• [Task inputs]
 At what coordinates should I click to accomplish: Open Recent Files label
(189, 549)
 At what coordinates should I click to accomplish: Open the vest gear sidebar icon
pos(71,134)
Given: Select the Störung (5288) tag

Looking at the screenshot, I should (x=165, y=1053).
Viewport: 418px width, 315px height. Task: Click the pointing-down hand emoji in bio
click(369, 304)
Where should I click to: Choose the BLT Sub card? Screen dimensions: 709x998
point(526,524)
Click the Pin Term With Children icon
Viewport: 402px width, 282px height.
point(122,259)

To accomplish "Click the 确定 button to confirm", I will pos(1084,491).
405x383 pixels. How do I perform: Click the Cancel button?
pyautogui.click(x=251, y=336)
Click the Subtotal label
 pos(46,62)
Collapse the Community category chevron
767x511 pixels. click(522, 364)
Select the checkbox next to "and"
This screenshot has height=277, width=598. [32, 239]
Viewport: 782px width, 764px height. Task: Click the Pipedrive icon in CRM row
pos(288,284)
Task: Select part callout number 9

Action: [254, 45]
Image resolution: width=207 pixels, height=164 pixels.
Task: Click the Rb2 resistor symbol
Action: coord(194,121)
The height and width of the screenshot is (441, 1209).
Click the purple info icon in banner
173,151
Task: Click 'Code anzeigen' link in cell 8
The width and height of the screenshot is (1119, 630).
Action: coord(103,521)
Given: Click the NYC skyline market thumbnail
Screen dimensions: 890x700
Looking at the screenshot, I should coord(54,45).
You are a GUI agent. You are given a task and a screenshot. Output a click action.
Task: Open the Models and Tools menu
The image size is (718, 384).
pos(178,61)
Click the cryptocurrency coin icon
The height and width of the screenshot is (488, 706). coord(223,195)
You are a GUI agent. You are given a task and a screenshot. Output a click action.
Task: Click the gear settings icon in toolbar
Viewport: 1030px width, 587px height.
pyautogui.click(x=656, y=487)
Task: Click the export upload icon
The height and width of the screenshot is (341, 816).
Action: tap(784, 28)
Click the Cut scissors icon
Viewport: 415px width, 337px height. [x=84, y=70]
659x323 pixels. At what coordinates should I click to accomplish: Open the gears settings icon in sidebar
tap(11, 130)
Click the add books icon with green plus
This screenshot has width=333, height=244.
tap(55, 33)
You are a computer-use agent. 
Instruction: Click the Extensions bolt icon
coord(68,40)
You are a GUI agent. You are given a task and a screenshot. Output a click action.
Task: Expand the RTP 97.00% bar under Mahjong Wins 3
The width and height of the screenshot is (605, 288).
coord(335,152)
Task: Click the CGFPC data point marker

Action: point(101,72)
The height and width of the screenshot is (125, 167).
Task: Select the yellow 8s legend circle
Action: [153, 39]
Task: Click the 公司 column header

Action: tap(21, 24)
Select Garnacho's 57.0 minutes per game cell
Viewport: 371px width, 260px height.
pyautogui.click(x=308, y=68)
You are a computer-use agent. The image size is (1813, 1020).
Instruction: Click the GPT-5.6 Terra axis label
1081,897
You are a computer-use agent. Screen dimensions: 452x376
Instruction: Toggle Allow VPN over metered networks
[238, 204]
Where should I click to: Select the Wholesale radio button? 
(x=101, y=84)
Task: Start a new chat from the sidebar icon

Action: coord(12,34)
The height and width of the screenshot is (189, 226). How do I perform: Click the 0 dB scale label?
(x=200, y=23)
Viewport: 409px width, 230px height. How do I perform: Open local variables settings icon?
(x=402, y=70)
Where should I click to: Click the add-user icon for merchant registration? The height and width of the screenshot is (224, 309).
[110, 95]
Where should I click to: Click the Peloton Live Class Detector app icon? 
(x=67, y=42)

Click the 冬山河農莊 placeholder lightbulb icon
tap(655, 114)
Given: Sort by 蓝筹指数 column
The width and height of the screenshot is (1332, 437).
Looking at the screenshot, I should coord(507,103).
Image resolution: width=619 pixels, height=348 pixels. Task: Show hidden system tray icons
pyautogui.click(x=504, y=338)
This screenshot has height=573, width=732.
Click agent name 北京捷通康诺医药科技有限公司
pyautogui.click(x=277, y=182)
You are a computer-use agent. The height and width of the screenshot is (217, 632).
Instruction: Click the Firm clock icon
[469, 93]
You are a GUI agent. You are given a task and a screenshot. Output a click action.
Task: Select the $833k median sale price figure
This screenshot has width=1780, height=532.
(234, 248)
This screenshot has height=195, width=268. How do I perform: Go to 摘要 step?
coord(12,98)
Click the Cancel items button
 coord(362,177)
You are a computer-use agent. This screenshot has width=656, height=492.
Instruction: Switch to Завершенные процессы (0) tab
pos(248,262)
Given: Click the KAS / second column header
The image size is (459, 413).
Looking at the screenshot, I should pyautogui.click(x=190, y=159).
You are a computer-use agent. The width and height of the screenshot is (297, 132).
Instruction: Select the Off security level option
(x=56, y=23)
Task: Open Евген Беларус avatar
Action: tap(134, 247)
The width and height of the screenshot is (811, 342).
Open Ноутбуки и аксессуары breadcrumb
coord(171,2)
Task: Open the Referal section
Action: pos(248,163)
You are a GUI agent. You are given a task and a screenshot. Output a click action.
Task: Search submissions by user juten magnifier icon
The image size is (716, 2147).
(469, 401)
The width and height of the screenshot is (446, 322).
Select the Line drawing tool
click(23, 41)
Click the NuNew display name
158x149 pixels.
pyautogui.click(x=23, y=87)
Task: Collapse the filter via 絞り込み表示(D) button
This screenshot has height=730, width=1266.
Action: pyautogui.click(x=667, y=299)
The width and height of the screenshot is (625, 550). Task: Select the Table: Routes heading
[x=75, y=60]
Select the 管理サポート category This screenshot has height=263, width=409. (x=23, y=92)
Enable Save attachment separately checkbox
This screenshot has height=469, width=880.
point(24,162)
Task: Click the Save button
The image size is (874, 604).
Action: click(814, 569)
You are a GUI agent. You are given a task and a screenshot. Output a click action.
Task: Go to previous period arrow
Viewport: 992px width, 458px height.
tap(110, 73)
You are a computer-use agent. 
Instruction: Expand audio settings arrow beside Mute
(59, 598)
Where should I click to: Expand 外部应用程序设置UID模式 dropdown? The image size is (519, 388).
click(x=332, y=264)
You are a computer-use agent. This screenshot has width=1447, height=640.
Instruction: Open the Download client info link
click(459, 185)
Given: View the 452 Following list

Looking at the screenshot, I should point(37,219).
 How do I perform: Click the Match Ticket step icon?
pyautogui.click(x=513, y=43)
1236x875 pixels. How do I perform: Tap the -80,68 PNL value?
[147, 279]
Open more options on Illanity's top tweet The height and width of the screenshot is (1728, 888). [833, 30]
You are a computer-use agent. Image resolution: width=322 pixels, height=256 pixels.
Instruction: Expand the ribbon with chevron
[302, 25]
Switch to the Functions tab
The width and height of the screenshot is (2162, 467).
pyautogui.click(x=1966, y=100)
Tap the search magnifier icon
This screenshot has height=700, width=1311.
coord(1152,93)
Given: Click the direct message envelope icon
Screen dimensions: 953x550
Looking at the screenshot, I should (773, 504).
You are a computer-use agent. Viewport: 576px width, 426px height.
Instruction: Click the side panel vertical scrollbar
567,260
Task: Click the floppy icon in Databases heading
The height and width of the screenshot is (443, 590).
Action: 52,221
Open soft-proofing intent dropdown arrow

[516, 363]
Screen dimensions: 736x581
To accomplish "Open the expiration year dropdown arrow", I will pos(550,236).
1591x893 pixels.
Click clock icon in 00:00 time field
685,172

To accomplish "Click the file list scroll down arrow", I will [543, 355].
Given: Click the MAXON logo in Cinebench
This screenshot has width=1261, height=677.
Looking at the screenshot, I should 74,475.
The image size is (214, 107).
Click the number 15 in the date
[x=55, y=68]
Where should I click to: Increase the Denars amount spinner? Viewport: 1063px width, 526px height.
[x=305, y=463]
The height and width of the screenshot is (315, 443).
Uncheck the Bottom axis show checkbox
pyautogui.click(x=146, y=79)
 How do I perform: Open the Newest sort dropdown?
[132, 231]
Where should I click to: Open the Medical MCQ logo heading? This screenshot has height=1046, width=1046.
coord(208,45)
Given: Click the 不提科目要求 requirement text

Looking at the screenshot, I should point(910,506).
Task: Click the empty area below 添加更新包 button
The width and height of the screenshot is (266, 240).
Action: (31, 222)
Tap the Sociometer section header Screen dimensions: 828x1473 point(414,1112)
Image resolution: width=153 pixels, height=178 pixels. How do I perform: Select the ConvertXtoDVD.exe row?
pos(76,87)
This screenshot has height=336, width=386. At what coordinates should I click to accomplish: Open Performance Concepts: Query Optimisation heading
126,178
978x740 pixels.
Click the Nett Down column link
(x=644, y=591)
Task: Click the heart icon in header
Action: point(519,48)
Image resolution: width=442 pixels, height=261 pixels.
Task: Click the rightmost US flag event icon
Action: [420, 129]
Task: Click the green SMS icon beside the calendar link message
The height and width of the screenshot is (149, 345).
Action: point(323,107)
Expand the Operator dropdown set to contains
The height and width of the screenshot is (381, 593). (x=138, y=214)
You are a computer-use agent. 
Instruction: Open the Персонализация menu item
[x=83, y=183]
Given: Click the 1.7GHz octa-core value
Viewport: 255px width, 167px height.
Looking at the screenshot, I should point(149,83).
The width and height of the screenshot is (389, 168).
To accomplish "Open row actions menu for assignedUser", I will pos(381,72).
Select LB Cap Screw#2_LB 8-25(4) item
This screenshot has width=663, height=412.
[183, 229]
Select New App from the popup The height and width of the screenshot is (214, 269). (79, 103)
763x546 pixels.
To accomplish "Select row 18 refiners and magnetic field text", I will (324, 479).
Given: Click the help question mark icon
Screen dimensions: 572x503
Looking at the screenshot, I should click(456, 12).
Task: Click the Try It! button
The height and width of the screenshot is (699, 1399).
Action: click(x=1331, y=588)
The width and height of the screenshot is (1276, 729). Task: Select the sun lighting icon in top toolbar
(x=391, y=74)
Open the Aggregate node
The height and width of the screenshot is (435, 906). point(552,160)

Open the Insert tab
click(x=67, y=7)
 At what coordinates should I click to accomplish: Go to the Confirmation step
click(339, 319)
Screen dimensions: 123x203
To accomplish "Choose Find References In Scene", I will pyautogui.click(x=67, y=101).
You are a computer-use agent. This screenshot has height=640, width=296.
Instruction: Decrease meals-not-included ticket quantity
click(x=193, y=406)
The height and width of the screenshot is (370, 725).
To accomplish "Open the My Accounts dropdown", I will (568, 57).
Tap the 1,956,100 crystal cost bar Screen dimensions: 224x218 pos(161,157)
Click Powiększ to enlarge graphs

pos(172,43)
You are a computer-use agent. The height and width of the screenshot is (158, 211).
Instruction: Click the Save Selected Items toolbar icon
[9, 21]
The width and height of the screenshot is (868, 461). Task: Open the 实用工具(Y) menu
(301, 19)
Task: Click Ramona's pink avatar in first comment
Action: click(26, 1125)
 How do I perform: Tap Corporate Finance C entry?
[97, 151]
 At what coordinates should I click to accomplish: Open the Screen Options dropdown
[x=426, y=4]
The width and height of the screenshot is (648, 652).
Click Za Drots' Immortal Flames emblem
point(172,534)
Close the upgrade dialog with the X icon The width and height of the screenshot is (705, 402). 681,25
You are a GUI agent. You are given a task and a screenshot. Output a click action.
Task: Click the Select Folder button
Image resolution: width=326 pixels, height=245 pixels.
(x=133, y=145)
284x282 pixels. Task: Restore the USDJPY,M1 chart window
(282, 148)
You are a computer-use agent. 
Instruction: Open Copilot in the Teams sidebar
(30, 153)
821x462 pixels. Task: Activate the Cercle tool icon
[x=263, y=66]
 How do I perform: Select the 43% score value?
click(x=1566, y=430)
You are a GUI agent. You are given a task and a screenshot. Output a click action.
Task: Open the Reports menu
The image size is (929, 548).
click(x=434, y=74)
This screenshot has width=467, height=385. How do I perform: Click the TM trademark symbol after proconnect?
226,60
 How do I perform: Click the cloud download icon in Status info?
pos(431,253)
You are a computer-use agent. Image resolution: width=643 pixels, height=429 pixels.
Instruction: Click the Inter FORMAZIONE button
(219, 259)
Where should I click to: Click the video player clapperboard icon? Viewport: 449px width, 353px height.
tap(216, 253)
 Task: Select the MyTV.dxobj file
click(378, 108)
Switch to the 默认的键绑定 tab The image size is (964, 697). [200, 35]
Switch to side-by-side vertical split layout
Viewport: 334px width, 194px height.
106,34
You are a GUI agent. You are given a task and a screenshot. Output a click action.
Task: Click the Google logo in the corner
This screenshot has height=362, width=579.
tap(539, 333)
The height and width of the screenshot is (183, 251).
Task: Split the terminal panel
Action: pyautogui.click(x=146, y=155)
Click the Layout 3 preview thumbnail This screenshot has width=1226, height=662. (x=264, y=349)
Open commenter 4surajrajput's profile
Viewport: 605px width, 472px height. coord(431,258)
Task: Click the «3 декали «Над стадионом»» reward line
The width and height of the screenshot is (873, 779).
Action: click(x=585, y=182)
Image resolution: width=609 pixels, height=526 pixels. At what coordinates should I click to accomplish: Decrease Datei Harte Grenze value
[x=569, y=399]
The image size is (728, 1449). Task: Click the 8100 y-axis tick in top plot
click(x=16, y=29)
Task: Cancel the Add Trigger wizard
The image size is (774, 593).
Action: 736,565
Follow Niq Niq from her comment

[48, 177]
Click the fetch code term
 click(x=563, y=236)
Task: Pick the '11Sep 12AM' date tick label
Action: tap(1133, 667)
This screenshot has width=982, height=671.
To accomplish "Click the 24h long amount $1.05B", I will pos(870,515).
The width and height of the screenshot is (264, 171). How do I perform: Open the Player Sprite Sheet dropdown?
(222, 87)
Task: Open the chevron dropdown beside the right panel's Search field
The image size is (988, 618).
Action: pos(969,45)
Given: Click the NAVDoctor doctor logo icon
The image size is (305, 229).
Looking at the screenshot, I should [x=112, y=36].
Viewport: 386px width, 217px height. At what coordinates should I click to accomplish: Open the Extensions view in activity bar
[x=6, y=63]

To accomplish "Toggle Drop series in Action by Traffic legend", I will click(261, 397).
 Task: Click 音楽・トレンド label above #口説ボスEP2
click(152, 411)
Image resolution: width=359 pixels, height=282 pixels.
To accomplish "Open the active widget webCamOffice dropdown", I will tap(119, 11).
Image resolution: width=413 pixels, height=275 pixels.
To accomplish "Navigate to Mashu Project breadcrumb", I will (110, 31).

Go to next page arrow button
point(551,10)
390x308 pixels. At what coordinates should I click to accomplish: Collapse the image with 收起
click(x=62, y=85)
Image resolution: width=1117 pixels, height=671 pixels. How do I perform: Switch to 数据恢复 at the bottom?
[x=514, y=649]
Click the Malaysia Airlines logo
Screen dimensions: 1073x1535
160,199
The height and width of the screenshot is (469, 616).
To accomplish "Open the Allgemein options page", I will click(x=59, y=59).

• [Required work] Whenever a line in the material contains the word "message", copy that line.

• [Answer box]
Given: Click the direct message envelope icon
Task: Click the green SMS icon beside the calendar link message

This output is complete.